### Work order
Print all of the records. Exclude the images.

----- Provided entries -----

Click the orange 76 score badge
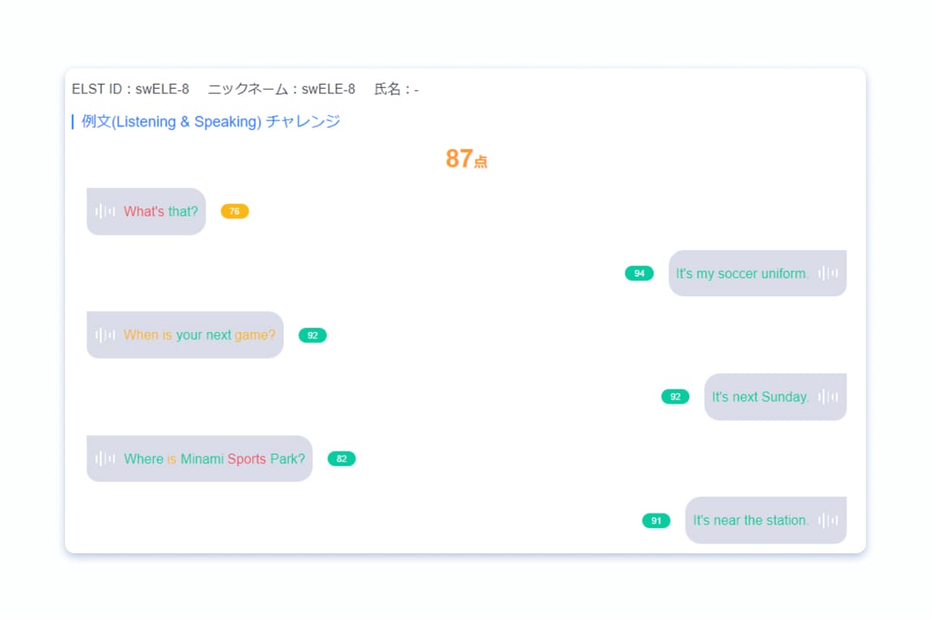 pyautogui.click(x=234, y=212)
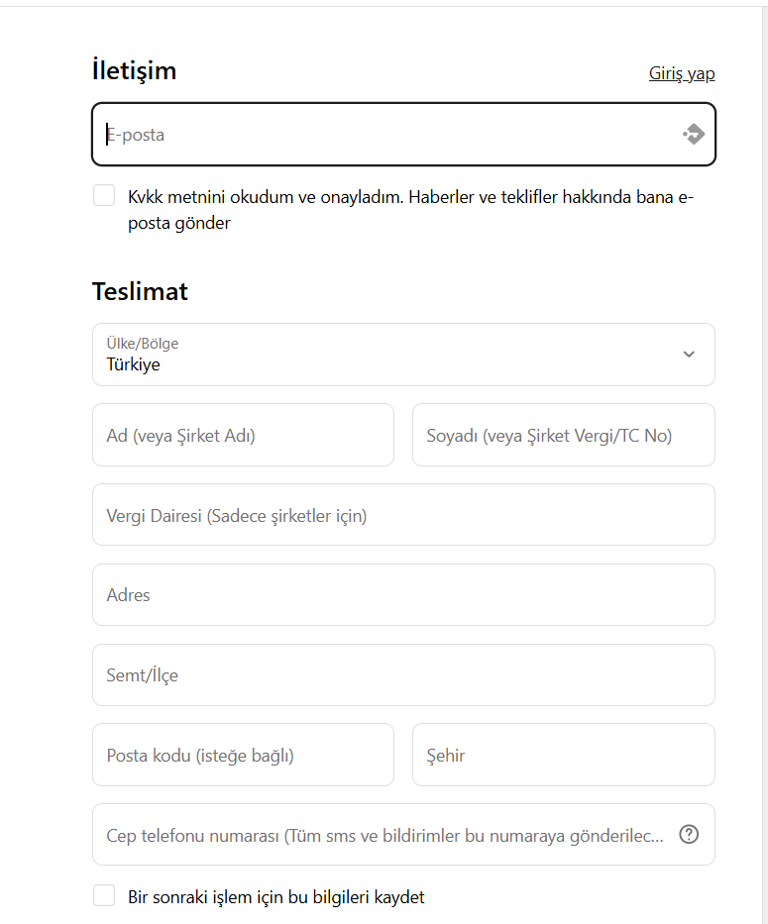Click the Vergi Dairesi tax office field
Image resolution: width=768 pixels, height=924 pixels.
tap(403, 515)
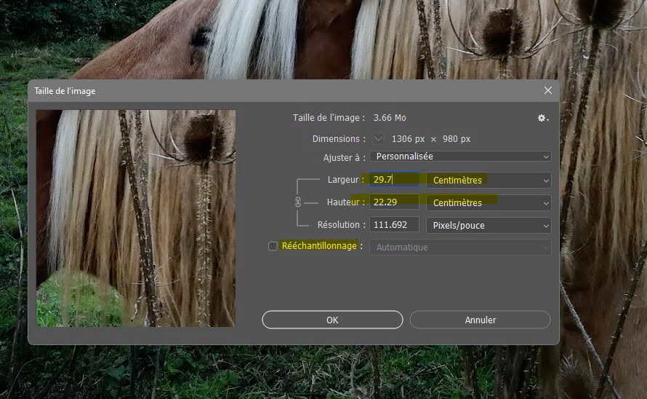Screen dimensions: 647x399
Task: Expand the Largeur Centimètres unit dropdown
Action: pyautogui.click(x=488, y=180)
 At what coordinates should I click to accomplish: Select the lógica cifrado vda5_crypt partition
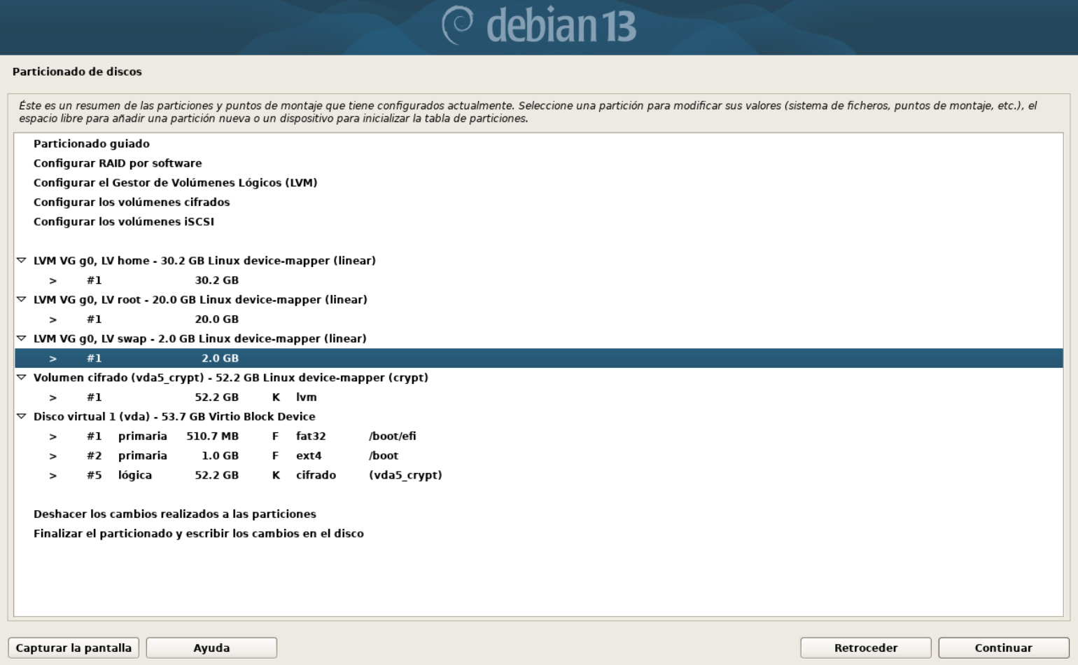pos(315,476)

-----

### Reply to the exercise
Click the orange 76 score badge
 pyautogui.click(x=234, y=212)
Click the Vergi Dairesi tax office field
Image resolution: width=768 pixels, height=924 pixels.
tap(403, 515)
Screen dimensions: 647x399
Task: Expand the Largeur Centimètres unit dropdown
Action: pyautogui.click(x=488, y=180)
 At what coordinates should I click to accomplish: Select the lógica cifrado vda5_crypt partition
pos(315,476)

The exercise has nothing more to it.